* [TEXT BLOCK]
** Start **

In Thursday's national election, Danish voters gave a small thumbs-up to a center-left coalition and to the nation's first female prime minister, Helle Thorning-Schmidt, ending a decade of government defined by tough policies on immigration and harsh rhetoric on Muslims.

“We made history today,” said an ebullient Ms. Thorning-Schmidt.

Last night, her Social Democratic party celebrated the successful end of a campaign that focused on Denmark’s recent economic drift and promised to tax banks, to increase the Danish workday by 12 minutes, and not to "jump on the austerity bandwagon” as other European states are doing, as Thorning-Schmidt put it.

Female politicians are not unusual in Scandinavia. But a new left coalition and a young female leader may change Denmark’s image as an increasingly closed and often Europhobic state that this summer tried to create separate border control stations, angering Germany and European Union officials.

Thorning-Schmidt lost a previous bid in 2007 but pressed on this year to overcome a tag of “inexperienced." The daughter-in-law of British Labour leader Neil Kinnock, she also weathered tabloid efforts to paint her as a pampered elite – she was often called “Gucci Helle” – who cared more for Europe than Denmark.

She fought back, depicting the election as being between progressives and the “bourgeoisie.” But some analysts said that Thursday's close election came down more to voting out old faces than affirming new ones.

Slim victory

While polls in August showed a possible blow-out for a so-called “Red coalition” led by Thorning-Schmidt’s Social Democratic party – the victory margin last night was only five seats, in a 50.3 to 49.7 tally.

** End **

* [DATA EXTRACT]
** Start **

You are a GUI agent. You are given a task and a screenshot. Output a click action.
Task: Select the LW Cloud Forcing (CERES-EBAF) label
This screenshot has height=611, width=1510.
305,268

** End **

* [TO DO]
1. Rewrite the passage of the Danish election article that begins at the words "Thorning-Schmidt lost a" and stops after "affirming new ones.", putting "reformers" in place of "progressives".
2. List every promise the Danish election article says the Social Democratic campaign made.

* [OUTPUTS FOR THE TASKS]
1.
Thorning-Schmidt lost a previous bid in 2007 but pressed on this year to overcome a tag of “inexperienced." The daughter-in-law of British Labour leader Neil Kinnock, she also weathered tabloid efforts to paint her as a pampered elite – she was often called “Gucci Helle” – who cared more for Europe than Denmark.

She fought back, depicting the election as being between reformers and the “bourgeoisie.” But some analysts said that Thursday's close election came down more to voting out old faces than affirming new ones.

2.
- To tax banks
- To increase the Danish workday by 12 minutes
- Not to "jump on the austerity bandwagon" as other European states are doing